What to Expect at Your Provider's Office
Treatment Options
Prevention
Drug Therapies
Surgical and Other Procedures
Complementary and Alternative Therapies
Prognosis/Possible Complications
Following Up
Supporting Research

Cataracts are clumps of protein that collect on the lens of an eye and interfere with vision. Normally, light passes through the lens (the clear tissue behind the pupil) and focuses on the retina. The retina is the light-sensitive layer of the eye that sends visual signals to the brain. A cataract occurs when the normally clear lens becomes cloudy. Most cataracts develop slowly over time and are a natural result of aging. Once cataracts become large enough that vision loss interferes with everyday activities such as driving, reading, or watching television, they should be surgically removed.


Signs and Symptoms
  • Decreased or blurred vision (often described as a "fog")
  • Double vision
  • Halo around lights
  • "Second sight" -- when an individual who normally wears reading glasses can suddenly read without them
  • Brown spots in the visual field

What Causes It?

A cataract develops when protein in the lens clumps together and blocks light from reaching the retina. It is not clear what causes these proteins to clump together, but some researchers speculate that cataracts may develop as a result of chemical changes in the lens that occur with aging. Other researchers believe that there may be several causes of cataracts including smoking, diabetes, and excessive exposure to sunlight.

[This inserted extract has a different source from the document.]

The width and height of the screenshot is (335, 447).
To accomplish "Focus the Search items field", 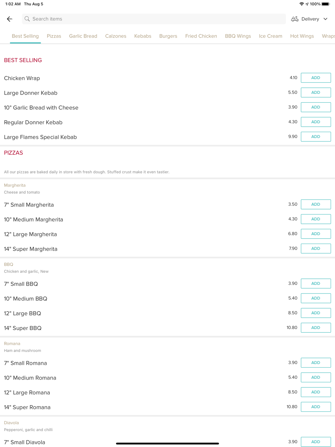I will [x=154, y=19].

There are several different types of cataracts:

  • Age-related cataracts—those that develop with older age
  • Congenital cataracts—those that are present at birth or develop in early childhood, usually in both eyes
  • Secondary cataracts—those that develop in individuals with medical conditions (such as diabetes) or in those who use steroids
  • Traumatic cataracts—those that develop as a result of an eye injury

Who's Most At Risk?

The following factors may increase an individual's risk for developing cataracts:

  • Being older than 50 years of age
  • Genetic diseases (such as Down syndrome)
  • Certain medications (such as steroids)
  • Maternal infection (such as rubella), drug ingestion, or radiation therapy during pregnancy
  • Metabolic disorders (such as diabetes mellitus)
  • Eye disorders (such as glaucoma)
  • High-voltage electrical injury

What to Expect at Your Provider's Office

Individuals experiencing symptoms associated with cataracts should see an eye care professional. He or she can make a diagnosis and help determine which treatment or combination of therapies is most appropriate.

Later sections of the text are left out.